* **WHAT IS NEEDED**
Copy word for word the part of the items below that opens with the line containing "This screenshot has width=1200, height=470." and closes with the line containing "[x=322, y=369]", both lines included. Give only those lines.

═════ RECORDS SUPPLIED ═════

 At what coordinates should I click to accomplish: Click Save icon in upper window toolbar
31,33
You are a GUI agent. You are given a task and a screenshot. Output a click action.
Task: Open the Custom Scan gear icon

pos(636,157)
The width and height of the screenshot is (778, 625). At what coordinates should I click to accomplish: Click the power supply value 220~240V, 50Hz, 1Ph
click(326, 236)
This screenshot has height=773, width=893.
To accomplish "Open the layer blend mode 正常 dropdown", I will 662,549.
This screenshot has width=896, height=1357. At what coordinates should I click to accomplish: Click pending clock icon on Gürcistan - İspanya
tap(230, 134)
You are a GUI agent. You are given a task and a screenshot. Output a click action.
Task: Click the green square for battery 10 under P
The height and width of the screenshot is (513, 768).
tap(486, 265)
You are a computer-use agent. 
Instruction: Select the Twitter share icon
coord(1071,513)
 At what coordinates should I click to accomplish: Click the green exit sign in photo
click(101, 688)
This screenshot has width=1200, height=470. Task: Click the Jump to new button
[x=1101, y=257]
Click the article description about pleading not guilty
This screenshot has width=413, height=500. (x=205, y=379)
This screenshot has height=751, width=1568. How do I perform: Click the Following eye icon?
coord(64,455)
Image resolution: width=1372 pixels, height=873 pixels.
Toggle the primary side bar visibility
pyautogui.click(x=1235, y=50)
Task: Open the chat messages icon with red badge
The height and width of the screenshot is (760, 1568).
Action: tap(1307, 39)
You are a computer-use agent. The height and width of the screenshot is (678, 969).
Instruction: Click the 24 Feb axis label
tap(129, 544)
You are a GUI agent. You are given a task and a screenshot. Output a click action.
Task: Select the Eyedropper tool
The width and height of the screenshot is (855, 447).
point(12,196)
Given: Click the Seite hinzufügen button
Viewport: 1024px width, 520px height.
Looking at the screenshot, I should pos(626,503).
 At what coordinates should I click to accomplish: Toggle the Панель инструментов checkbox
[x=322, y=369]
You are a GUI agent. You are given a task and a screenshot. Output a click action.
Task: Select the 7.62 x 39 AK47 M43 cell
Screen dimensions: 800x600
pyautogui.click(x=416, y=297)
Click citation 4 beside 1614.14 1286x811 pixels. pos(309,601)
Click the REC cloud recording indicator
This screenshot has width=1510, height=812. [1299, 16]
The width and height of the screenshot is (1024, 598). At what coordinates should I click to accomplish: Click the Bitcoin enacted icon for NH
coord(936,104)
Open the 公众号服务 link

═════

* **SOLUTION TO THE EXERCISE**
This screenshot has width=1200, height=470. Task: Click the Jump to new button
[x=1101, y=257]
Click the article description about pleading not guilty
This screenshot has width=413, height=500. (x=205, y=379)
This screenshot has height=751, width=1568. How do I perform: Click the Following eye icon?
coord(64,455)
Image resolution: width=1372 pixels, height=873 pixels.
Toggle the primary side bar visibility
pyautogui.click(x=1235, y=50)
Task: Open the chat messages icon with red badge
The height and width of the screenshot is (760, 1568).
Action: tap(1307, 39)
You are a computer-use agent. The height and width of the screenshot is (678, 969).
Instruction: Click the 24 Feb axis label
tap(129, 544)
You are a GUI agent. You are given a task and a screenshot. Output a click action.
Task: Select the Eyedropper tool
The width and height of the screenshot is (855, 447).
point(12,196)
Given: Click the Seite hinzufügen button
Viewport: 1024px width, 520px height.
Looking at the screenshot, I should pos(626,503).
 At what coordinates should I click to accomplish: Toggle the Панель инструментов checkbox
[x=322, y=369]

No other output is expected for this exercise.